A federal judge has rejected a request by Robin Thicke and Robin Thicke for a new trial after last March’s jury verdict in which that found that they were liable for copyright infringement because their song “Blurred Lines” copied Marvin Gaye’s 1977 song “Got to Give It Up.”
But U.S. District Judge John Kronstadt, in a decision issued on Tuesday, reduced parts of the jury’s award to a total of about $5.3 million, from $7.3 million. He reduced the award of actual damages to the Gaye family to $3.2 million, from $4 million, and the award of profits from Williams to $357,631, from $1.6 million. He denied the Gaye family’s request for an injunction, but set their royalty rate at 50% of songwriter and publishing revenues.
Kronstadt also found that Interscope Records, UMG Recordings Star Trak Entertainment and Clifford Harris were liable along with Thicke and Williams.

□ □ □ □ □

* _EXERCISE INSTRUCTIONS_
Reproduce the article above on the "Blurred Lines" court ruling in full, word for word.

* _DATA EXCERPT_

□ □ □ □ □

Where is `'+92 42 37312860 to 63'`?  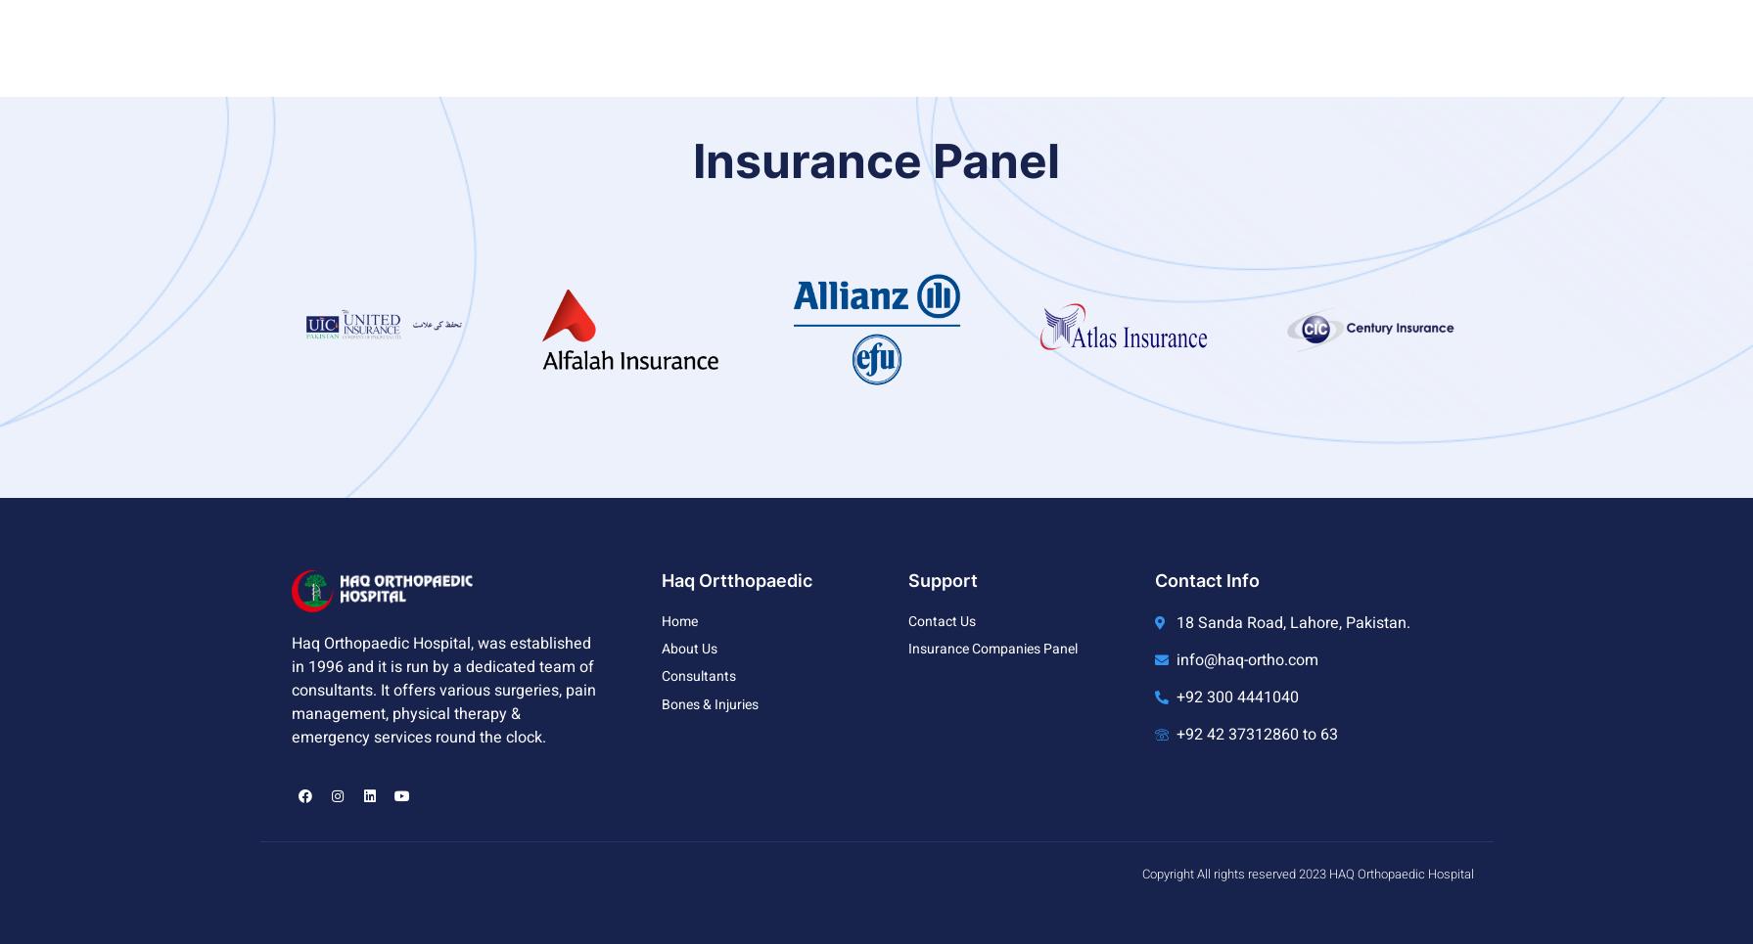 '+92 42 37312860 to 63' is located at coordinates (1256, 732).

□ □ □ □ □

* _ANSWER FOR THIS EXERCISE_
A federal judge has rejected a request by Robin Thicke and Robin Thicke for a new trial after last March’s jury verdict in which that found that they were liable for copyright infringement because their song “Blurred Lines” copied Marvin Gaye’s 1977 song “Got to Give It Up.”
But U.S. District Judge John Kronstadt, in a decision issued on Tuesday, reduced parts of the jury’s award to a total of about $5.3 million, from $7.3 million. He reduced the award of actual damages to the Gaye family to $3.2 million, from $4 million, and the award of profits from Williams to $357,631, from $1.6 million. He denied the Gaye family’s request for an injunction, but set their royalty rate at 50% of songwriter and publishing revenues.
Kronstadt also found that Interscope Records, UMG Recordings Star Trak Entertainment and Clifford Harris were liable along with Thicke and Williams.